### Exercise input

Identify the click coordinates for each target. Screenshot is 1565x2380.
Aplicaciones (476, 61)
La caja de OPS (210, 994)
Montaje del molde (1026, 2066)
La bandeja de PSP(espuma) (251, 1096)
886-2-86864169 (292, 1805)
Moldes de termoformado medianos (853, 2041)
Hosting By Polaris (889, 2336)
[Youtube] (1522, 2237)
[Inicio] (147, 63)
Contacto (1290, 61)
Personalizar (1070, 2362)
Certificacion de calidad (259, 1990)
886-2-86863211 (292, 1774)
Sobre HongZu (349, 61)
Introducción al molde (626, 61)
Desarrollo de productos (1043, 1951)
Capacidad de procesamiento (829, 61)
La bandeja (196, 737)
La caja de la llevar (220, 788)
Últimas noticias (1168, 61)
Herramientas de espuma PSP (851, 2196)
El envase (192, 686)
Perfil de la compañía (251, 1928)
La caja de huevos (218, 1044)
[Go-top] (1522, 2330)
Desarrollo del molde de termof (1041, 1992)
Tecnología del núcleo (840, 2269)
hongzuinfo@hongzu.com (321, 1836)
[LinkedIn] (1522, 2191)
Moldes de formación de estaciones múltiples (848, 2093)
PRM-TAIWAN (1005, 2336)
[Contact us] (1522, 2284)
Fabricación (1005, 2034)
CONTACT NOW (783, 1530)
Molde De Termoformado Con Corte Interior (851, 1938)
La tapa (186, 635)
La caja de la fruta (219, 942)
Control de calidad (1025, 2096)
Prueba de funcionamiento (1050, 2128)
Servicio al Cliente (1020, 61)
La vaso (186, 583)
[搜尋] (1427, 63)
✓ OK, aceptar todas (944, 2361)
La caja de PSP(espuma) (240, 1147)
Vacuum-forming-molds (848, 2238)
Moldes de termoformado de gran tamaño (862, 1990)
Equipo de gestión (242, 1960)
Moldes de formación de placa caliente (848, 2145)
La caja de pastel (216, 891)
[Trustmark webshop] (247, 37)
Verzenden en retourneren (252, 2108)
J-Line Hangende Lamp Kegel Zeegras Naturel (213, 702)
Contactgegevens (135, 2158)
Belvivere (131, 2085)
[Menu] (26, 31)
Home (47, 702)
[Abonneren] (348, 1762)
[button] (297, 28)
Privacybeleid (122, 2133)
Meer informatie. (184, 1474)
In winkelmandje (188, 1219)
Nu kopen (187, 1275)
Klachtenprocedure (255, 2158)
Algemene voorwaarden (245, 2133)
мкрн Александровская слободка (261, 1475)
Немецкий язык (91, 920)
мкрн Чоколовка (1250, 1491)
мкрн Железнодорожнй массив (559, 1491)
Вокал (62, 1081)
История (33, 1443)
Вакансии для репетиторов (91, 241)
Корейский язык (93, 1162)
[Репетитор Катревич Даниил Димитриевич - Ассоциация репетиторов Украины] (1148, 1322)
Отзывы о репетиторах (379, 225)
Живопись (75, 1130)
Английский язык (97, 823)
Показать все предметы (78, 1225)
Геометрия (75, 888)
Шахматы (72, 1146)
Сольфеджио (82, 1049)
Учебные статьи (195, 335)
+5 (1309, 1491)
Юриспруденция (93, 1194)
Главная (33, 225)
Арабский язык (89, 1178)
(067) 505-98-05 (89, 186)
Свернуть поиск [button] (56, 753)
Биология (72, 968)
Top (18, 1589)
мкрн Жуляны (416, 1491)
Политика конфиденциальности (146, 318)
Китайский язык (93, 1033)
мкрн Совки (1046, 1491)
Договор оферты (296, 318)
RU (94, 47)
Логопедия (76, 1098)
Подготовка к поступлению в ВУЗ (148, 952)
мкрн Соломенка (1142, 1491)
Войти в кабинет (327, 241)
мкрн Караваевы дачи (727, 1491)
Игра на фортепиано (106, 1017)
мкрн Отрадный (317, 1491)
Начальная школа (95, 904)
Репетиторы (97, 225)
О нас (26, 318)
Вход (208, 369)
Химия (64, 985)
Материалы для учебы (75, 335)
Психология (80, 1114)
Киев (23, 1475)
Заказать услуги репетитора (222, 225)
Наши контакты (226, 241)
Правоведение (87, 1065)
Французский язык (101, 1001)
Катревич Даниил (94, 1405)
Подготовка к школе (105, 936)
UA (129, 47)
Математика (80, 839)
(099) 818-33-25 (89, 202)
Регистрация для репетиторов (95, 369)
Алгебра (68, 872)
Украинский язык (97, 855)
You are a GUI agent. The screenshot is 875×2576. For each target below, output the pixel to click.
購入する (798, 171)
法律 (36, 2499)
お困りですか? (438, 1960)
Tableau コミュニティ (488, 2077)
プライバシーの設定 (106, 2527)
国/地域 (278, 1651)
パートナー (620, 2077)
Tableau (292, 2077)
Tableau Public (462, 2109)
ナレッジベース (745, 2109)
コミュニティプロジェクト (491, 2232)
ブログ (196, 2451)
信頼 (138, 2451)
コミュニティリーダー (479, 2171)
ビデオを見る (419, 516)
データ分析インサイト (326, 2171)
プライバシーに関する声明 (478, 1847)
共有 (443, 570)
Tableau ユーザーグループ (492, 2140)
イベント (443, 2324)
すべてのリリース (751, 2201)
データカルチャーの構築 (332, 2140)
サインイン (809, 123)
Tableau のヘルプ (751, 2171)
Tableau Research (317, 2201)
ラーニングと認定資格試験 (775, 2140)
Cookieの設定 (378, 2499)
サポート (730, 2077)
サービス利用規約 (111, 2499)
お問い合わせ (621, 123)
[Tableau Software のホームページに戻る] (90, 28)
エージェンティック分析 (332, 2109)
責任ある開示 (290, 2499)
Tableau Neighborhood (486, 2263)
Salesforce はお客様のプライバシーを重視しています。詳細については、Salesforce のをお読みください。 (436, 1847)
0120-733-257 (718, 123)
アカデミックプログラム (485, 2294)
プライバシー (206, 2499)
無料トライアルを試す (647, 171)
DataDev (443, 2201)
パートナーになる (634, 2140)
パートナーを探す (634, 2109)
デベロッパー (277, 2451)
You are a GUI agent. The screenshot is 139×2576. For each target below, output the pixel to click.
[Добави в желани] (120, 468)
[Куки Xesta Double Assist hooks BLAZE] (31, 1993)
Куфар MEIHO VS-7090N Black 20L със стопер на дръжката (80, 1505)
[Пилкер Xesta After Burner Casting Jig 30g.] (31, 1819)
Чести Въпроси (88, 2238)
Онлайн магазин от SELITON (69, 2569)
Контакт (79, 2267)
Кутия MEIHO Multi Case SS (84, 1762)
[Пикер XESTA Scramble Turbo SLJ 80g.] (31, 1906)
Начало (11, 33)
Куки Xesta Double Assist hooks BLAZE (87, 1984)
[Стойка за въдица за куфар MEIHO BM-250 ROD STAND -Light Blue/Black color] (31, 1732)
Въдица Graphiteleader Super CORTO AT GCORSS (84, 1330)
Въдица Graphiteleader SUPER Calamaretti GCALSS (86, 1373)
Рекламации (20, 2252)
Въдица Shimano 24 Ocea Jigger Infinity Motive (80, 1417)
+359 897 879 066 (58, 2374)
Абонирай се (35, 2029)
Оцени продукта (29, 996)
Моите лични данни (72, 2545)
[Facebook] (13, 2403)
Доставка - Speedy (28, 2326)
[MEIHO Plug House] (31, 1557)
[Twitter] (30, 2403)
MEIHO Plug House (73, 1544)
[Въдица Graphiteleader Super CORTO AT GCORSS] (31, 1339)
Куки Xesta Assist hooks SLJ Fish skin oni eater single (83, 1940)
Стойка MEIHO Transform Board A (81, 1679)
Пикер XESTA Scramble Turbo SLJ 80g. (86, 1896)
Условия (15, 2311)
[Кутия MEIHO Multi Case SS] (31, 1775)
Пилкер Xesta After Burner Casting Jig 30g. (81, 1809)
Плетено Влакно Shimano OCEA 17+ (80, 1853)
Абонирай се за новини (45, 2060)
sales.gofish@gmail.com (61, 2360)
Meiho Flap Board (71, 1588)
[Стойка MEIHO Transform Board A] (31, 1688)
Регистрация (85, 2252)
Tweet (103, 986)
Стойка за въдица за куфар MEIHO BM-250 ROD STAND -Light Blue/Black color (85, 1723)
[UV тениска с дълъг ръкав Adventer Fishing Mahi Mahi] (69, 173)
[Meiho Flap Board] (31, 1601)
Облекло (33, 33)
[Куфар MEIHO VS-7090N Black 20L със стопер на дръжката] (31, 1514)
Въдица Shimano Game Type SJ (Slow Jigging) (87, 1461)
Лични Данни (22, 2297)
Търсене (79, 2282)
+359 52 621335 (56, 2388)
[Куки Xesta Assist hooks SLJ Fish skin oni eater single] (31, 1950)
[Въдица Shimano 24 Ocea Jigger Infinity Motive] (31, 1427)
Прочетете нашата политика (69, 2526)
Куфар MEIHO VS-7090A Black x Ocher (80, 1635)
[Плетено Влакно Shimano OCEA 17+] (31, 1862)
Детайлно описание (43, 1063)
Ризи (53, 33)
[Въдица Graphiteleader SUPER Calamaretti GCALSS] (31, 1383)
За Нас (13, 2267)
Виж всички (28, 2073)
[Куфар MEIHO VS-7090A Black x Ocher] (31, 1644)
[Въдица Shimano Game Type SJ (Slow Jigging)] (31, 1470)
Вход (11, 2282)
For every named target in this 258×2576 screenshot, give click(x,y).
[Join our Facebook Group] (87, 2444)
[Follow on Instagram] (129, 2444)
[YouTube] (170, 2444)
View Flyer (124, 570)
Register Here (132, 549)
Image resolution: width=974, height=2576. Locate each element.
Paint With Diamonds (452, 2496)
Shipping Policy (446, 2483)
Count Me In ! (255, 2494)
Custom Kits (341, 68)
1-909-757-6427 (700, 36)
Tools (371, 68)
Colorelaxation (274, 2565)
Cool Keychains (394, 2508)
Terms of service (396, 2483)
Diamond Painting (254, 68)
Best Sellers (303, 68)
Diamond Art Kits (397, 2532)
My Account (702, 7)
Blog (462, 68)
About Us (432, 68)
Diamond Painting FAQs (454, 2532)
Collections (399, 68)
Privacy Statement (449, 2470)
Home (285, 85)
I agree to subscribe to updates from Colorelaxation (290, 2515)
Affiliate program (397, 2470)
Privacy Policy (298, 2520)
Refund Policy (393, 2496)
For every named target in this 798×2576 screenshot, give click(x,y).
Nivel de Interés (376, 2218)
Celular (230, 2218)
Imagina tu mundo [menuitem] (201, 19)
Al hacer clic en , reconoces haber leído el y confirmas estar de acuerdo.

######

Problem
Since only part of the listing is wanted, copy exactly the lines from the one holding "Живопись (75, 1130)" to the one holding "データカルチャーの構築 (332, 2140)", both included.

Task response
Живопись (75, 1130)
Английский язык (97, 823)
Показать все предметы (78, 1225)
Геометрия (75, 888)
Шахматы (72, 1146)
Сольфеджио (82, 1049)
Учебные статьи (195, 335)
+5 (1309, 1491)
Юриспруденция (93, 1194)
Главная (33, 225)
Арабский язык (89, 1178)
(067) 505-98-05 (89, 186)
Свернуть поиск [button] (56, 753)
Биология (72, 968)
Top (18, 1589)
мкрн Жуляны (416, 1491)
Политика конфиденциальности (146, 318)
Китайский язык (93, 1033)
мкрн Совки (1046, 1491)
Договор оферты (296, 318)
RU (94, 47)
Логопедия (76, 1098)
Подготовка к поступлению в ВУЗ (148, 952)
мкрн Соломенка (1142, 1491)
Войти в кабинет (327, 241)
мкрн Караваевы дачи (727, 1491)
Игра на фортепиано (106, 1017)
мкрн Отрадный (317, 1491)
Начальная школа (95, 904)
Репетиторы (97, 225)
О нас (26, 318)
Вход (208, 369)
Химия (64, 985)
Материалы для учебы (75, 335)
Психология (80, 1114)
Киев (23, 1475)
Заказать услуги репетитора (222, 225)
Наши контакты (226, 241)
Правоведение (87, 1065)
Французский язык (101, 1001)
Катревич Даниил (94, 1405)
Подготовка к школе (105, 936)
UA (129, 47)
Математика (80, 839)
(099) 818-33-25 (89, 202)
Регистрация для репетиторов (95, 369)
Алгебра (68, 872)
Украинский язык (97, 855)
You are a GUI agent. The screenshot is 875×2576. For each target below, output the pixel to click.
購入する (798, 171)
法律 (36, 2499)
お困りですか? (438, 1960)
Tableau コミュニティ (488, 2077)
プライバシーの設定 (106, 2527)
国/地域 (278, 1651)
パートナー (620, 2077)
Tableau (292, 2077)
Tableau Public (462, 2109)
ナレッジベース (745, 2109)
コミュニティプロジェクト (491, 2232)
ブログ (196, 2451)
信頼 (138, 2451)
コミュニティリーダー (479, 2171)
ビデオを見る (419, 516)
データ分析インサイト (326, 2171)
プライバシーに関する声明 (478, 1847)
共有 (443, 570)
Tableau ユーザーグループ (492, 2140)
イベント (443, 2324)
すべてのリリース (751, 2201)
データカルチャーの構築 (332, 2140)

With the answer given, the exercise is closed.